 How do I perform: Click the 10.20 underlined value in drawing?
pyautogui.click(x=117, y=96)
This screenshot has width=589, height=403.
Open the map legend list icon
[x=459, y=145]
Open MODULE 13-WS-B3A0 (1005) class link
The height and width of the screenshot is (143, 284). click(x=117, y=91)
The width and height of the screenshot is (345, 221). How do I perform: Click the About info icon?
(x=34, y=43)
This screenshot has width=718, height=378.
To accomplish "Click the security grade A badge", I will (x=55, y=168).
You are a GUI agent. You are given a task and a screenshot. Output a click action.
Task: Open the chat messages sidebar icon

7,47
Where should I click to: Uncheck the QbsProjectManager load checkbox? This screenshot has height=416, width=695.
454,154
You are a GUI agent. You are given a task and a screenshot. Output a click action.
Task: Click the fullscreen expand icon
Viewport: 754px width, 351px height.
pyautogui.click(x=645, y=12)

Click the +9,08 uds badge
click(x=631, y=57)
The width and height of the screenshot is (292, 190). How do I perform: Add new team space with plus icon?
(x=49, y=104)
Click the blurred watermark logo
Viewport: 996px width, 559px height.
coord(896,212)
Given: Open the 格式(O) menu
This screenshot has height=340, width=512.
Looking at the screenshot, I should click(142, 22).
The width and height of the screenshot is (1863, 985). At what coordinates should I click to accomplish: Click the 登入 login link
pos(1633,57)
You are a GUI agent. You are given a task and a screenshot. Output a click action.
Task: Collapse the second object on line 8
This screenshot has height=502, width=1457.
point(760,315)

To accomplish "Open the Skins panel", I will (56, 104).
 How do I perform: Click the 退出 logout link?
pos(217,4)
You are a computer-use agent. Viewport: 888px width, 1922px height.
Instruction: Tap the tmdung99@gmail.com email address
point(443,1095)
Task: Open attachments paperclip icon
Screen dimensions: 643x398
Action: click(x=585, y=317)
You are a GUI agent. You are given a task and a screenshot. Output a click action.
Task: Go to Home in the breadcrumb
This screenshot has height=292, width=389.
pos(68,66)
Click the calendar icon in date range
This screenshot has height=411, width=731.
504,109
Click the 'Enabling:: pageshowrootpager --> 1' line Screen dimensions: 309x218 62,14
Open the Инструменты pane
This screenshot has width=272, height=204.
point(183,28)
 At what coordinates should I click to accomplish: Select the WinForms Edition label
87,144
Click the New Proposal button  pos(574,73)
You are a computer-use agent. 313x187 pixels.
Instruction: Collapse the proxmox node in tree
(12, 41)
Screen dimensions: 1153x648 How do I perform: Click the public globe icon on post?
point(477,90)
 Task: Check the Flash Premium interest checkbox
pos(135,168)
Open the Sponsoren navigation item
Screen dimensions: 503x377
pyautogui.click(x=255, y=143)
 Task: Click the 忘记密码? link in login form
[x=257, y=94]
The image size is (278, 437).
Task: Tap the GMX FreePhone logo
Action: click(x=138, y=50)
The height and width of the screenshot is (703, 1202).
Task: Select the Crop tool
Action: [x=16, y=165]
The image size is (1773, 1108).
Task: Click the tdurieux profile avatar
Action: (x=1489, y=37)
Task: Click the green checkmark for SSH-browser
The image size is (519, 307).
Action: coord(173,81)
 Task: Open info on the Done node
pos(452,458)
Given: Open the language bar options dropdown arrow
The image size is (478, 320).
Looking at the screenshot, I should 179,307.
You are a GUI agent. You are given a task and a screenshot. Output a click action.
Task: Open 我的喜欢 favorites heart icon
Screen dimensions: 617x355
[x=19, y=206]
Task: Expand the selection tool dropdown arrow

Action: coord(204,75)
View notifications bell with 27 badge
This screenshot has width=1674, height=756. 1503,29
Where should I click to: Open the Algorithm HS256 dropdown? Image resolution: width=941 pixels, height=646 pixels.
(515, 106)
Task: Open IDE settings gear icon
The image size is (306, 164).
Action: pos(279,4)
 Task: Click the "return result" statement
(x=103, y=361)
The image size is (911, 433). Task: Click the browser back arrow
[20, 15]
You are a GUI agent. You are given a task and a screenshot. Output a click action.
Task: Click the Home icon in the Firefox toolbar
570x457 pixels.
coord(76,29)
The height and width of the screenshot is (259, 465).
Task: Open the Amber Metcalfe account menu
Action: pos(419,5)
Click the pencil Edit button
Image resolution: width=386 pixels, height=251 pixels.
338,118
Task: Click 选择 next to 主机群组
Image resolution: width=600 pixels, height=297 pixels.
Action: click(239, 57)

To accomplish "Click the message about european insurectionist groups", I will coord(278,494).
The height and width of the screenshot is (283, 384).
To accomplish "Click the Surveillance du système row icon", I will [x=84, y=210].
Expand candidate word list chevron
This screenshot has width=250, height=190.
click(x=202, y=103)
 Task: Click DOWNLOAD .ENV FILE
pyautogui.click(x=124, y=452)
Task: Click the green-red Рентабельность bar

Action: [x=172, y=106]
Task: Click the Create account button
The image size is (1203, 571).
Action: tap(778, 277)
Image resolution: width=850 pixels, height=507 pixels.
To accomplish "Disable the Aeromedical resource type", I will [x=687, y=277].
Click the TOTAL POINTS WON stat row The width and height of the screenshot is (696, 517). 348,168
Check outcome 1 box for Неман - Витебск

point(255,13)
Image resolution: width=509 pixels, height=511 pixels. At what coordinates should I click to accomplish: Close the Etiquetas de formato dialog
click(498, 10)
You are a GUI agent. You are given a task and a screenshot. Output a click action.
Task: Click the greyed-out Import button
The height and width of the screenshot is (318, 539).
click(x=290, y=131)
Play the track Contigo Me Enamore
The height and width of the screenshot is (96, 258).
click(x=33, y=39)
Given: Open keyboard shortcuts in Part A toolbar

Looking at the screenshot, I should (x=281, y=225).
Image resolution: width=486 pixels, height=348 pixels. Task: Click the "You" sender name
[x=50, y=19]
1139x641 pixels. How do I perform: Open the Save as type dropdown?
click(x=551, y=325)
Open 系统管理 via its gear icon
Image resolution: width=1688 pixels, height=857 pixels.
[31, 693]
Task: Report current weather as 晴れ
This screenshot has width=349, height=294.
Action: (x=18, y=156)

## [Exercise goal]
Render every line of the listing above as a Markdown table with the columns Row and Line, numbering the rows in order and leaving out blank lines.

## [Complete response]
| Row | Line |
|---|---|
| 1 |  How do I perform: Click the 10.20 underlined value in drawing? |
| 2 | pyautogui.click(x=117, y=96) |
| 3 | This screenshot has width=589, height=403. |
| 4 | Open the map legend list icon |
| 5 | [x=459, y=145] |
| 6 | Open MODULE 13-WS-B3A0 (1005) class link |
| 7 | The height and width of the screenshot is (143, 284). click(x=117, y=91) |
| 8 | The width and height of the screenshot is (345, 221). How do I perform: Click the About info icon? |
| 9 | (x=34, y=43) |
| 10 | This screenshot has width=718, height=378. |
| 11 | To accomplish "Click the security grade A badge", I will (x=55, y=168). |
| 12 | You are a GUI agent. You are given a task and a screenshot. Output a click action. |
| 13 | Task: Open the chat messages sidebar icon |
| 14 | 7,47 |
| 15 | Where should I click to: Uncheck the QbsProjectManager load checkbox? This screenshot has height=416, width=695. |
| 16 | 454,154 |
| 17 | You are a GUI agent. You are given a task and a screenshot. Output a click action. |
| 18 | Task: Click the fullscreen expand icon |
| 19 | Viewport: 754px width, 351px height. |
| 20 | pyautogui.click(x=645, y=12) |
| 21 | Click the +9,08 uds badge |
| 22 | click(x=631, y=57) |
| 23 | The width and height of the screenshot is (292, 190). How do I perform: Add new team space with plus icon? |
| 24 | (x=49, y=104) |
| 25 | Click the blurred watermark logo |
| 26 | Viewport: 996px width, 559px height. |
| 27 | coord(896,212) |
| 28 | Given: Open the 格式(O) menu |
| 29 | This screenshot has height=340, width=512. |
| 30 | Looking at the screenshot, I should click(142, 22). |
| 31 | The width and height of the screenshot is (1863, 985). At what coordinates should I click to accomplish: Click the 登入 login link |
| 32 | pos(1633,57) |
| 33 | You are a GUI agent. You are given a task and a screenshot. Output a click action. |
| 34 | Task: Collapse the second object on line 8 |
| 35 | This screenshot has height=502, width=1457. |
| 36 | point(760,315) |
| 37 | To accomplish "Open the Skins panel", I will (56, 104). |
| 38 |  How do I perform: Click the 退出 logout link? |
| 39 | pos(217,4) |
| 40 | You are a computer-use agent. Viewport: 888px width, 1922px height. |
| 41 | Instruction: Tap the tmdung99@gmail.com email address |
| 42 | point(443,1095) |
| 43 | Task: Open attachments paperclip icon |
| 44 | Screen dimensions: 643x398 |
| 45 | Action: click(x=585, y=317) |
| 46 | You are a GUI agent. You are given a task and a screenshot. Output a click action. |
| 47 | Task: Go to Home in the breadcrumb |
| 48 | This screenshot has height=292, width=389. |
| 49 | pos(68,66) |
| 50 | Click the calendar icon in date range |
| 51 | This screenshot has height=411, width=731. |
| 52 | 504,109 |
| 53 | Click the 'Enabling:: pageshowrootpager --> 1' line Screen dimensions: 309x218 62,14 |
| 54 | Open the Инструменты pane |
| 55 | This screenshot has width=272, height=204. |
| 56 | point(183,28) |
| 57 |  At what coordinates should I click to accomplish: Select the WinForms Edition label |
| 58 | 87,144 |
| 59 | Click the New Proposal button  pos(574,73) |
| 60 | You are a computer-use agent. 313x187 pixels. |
| 61 | Instruction: Collapse the proxmox node in tree |
| 62 | (12, 41) |
| 63 | Screen dimensions: 1153x648 How do I perform: Click the public globe icon on post? |
| 64 | point(477,90) |
| 65 |  Task: Check the Flash Premium interest checkbox |
| 66 | pos(135,168) |
| 67 | Open the Sponsoren navigation item |
| 68 | Screen dimensions: 503x377 |
| 69 | pyautogui.click(x=255, y=143) |
| 70 |  Task: Click the 忘记密码? link in login form |
| 71 | [x=257, y=94] |
| 72 | The image size is (278, 437). |
| 73 | Task: Tap the GMX FreePhone logo |
| 74 | Action: click(x=138, y=50) |
| 75 | The height and width of the screenshot is (703, 1202). |
| 76 | Task: Select the Crop tool |
| 77 | Action: [x=16, y=165] |
| 78 | The image size is (1773, 1108). |
| 79 | Task: Click the tdurieux profile avatar |
| 80 | Action: (x=1489, y=37) |
| 81 | Task: Click the green checkmark for SSH-browser |
| 82 | The image size is (519, 307). |
| 83 | Action: coord(173,81) |
| 84 |  Task: Open info on the Done node |
| 85 | pos(452,458) |
| 86 | Given: Open the language bar options dropdown arrow |
| 87 | The image size is (478, 320). |
| 88 | Looking at the screenshot, I should 179,307. |
| 89 | You are a GUI agent. You are given a task and a screenshot. Output a click action. |
| 90 | Task: Open 我的喜欢 favorites heart icon |
| 91 | Screen dimensions: 617x355 |
| 92 | [x=19, y=206] |
| 93 | Task: Expand the selection tool dropdown arrow |
| 94 | Action: coord(204,75) |
| 95 | View notifications bell with 27 badge |
| 96 | This screenshot has width=1674, height=756. 1503,29 |
| 97 | Where should I click to: Open the Algorithm HS256 dropdown? Image resolution: width=941 pixels, height=646 pixels. |
| 98 | (515, 106) |
| 99 | Task: Open IDE settings gear icon |
| 100 | The image size is (306, 164). |
| 101 | Action: pos(279,4) |
| 102 |  Task: Click the "return result" statement |
| 103 | (x=103, y=361) |
| 104 | The image size is (911, 433). Task: Click the browser back arrow |
| 105 | [20, 15] |
| 106 | You are a GUI agent. You are given a task and a screenshot. Output a click action. |
| 107 | Task: Click the Home icon in the Firefox toolbar |
| 108 | 570x457 pixels. |
| 109 | coord(76,29) |
| 110 | The height and width of the screenshot is (259, 465). |
| 111 | Task: Open the Amber Metcalfe account menu |
| 112 | Action: pos(419,5) |
| 113 | Click the pencil Edit button |
| 114 | Image resolution: width=386 pixels, height=251 pixels. |
| 115 | 338,118 |
| 116 | Task: Click 选择 next to 主机群组 |
| 117 | Image resolution: width=600 pixels, height=297 pixels. |
| 118 | Action: click(239, 57) |
| 119 | To accomplish "Click the message about european insurectionist groups", I will coord(278,494). |
| 120 | The height and width of the screenshot is (283, 384). |
| 121 | To accomplish "Click the Surveillance du système row icon", I will [x=84, y=210]. |
| 122 | Expand candidate word list chevron |
| 123 | This screenshot has width=250, height=190. |
| 124 | click(x=202, y=103) |
| 125 |  Task: Click DOWNLOAD .ENV FILE |
| 126 | pyautogui.click(x=124, y=452) |
| 127 | Task: Click the green-red Рентабельность bar |
| 128 | Action: [x=172, y=106] |
| 129 | Task: Click the Create account button |
| 130 | The image size is (1203, 571). |
| 131 | Action: tap(778, 277) |
| 132 | Image resolution: width=850 pixels, height=507 pixels. |
| 133 | To accomplish "Disable the Aeromedical resource type", I will [x=687, y=277]. |
| 134 | Click the TOTAL POINTS WON stat row The width and height of the screenshot is (696, 517). 348,168 |
| 135 | Check outcome 1 box for Неман - Витебск |
| 136 | point(255,13) |
| 137 | Image resolution: width=509 pixels, height=511 pixels. At what coordinates should I click to accomplish: Close the Etiquetas de formato dialog |
| 138 | click(498, 10) |
| 139 | You are a GUI agent. You are given a task and a screenshot. Output a click action. |
| 140 | Task: Click the greyed-out Import button |
| 141 | The height and width of the screenshot is (318, 539). |
| 142 | click(x=290, y=131) |
| 143 | Play the track Contigo Me Enamore |
| 144 | The height and width of the screenshot is (96, 258). |
| 145 | click(x=33, y=39) |
| 146 | Given: Open keyboard shortcuts in Part A toolbar |
| 147 | Looking at the screenshot, I should (x=281, y=225). |
| 148 | Image resolution: width=486 pixels, height=348 pixels. Task: Click the "You" sender name |
| 149 | [x=50, y=19] |
| 150 | 1139x641 pixels. How do I perform: Open the Save as type dropdown? |
| 151 | click(x=551, y=325) |
| 152 | Open 系统管理 via its gear icon |
| 153 | Image resolution: width=1688 pixels, height=857 pixels. |
| 154 | [31, 693] |
| 155 | Task: Report current weather as 晴れ |
| 156 | This screenshot has width=349, height=294. |
| 157 | Action: (x=18, y=156) |